Ihre Aufgabe >>
Schreiben Sie die Zeilen von der Zeile mit „Click the Maker M logo icon“ bis einschließlich der letzten Zeile unverändert ab.

Bereitgestellte Einträge >>
• • •
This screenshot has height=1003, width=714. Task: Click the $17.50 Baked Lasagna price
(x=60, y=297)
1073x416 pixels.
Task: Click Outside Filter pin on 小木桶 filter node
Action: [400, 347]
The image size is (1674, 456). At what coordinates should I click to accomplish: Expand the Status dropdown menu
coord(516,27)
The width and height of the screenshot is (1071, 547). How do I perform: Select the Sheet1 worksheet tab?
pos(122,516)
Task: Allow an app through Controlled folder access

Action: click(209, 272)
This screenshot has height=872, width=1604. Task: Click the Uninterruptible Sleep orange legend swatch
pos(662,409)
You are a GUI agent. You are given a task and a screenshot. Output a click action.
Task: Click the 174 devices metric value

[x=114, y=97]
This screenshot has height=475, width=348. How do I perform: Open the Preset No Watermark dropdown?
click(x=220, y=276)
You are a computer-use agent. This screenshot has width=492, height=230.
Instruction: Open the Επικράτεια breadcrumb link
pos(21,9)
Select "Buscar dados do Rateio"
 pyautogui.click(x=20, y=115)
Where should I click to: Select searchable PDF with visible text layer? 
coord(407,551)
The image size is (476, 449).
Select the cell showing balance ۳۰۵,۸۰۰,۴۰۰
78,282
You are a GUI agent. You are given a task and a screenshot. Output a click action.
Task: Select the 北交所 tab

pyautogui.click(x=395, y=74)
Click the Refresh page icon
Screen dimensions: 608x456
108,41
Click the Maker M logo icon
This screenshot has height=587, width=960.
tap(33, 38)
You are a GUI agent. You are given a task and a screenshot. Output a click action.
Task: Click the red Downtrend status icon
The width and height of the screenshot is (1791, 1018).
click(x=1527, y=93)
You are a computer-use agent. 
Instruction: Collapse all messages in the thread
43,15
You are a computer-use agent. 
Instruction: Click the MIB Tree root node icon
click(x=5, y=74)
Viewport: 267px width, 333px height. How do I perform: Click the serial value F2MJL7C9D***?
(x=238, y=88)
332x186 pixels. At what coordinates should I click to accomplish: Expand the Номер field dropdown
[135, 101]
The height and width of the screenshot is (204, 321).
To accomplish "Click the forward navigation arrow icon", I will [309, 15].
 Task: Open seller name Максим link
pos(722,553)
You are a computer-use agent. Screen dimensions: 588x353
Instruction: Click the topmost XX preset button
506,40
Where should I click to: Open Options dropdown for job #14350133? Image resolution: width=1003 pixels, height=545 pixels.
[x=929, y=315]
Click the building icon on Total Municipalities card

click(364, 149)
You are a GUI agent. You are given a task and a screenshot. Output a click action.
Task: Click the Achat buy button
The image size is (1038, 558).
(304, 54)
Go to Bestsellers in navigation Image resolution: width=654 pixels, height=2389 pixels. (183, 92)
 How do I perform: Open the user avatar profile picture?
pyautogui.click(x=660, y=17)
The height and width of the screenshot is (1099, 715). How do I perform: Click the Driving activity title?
• • •
Ergebnis der Aufgabe >>
Click the Maker M logo icon
This screenshot has height=587, width=960.
tap(33, 38)
You are a GUI agent. You are given a task and a screenshot. Output a click action.
Task: Click the red Downtrend status icon
The width and height of the screenshot is (1791, 1018).
click(x=1527, y=93)
You are a computer-use agent. 
Instruction: Collapse all messages in the thread
43,15
You are a computer-use agent. 
Instruction: Click the MIB Tree root node icon
click(x=5, y=74)
Viewport: 267px width, 333px height. How do I perform: Click the serial value F2MJL7C9D***?
(x=238, y=88)
332x186 pixels. At what coordinates should I click to accomplish: Expand the Номер field dropdown
[135, 101]
The height and width of the screenshot is (204, 321).
To accomplish "Click the forward navigation arrow icon", I will [309, 15].
 Task: Open seller name Максим link
pos(722,553)
You are a computer-use agent. Screen dimensions: 588x353
Instruction: Click the topmost XX preset button
506,40
Where should I click to: Open Options dropdown for job #14350133? Image resolution: width=1003 pixels, height=545 pixels.
[x=929, y=315]
Click the building icon on Total Municipalities card

click(364, 149)
You are a GUI agent. You are given a task and a screenshot. Output a click action.
Task: Click the Achat buy button
The image size is (1038, 558).
(304, 54)
Go to Bestsellers in navigation Image resolution: width=654 pixels, height=2389 pixels. (183, 92)
 How do I perform: Open the user avatar profile picture?
pyautogui.click(x=660, y=17)
The height and width of the screenshot is (1099, 715). How do I perform: Click the Driving activity title?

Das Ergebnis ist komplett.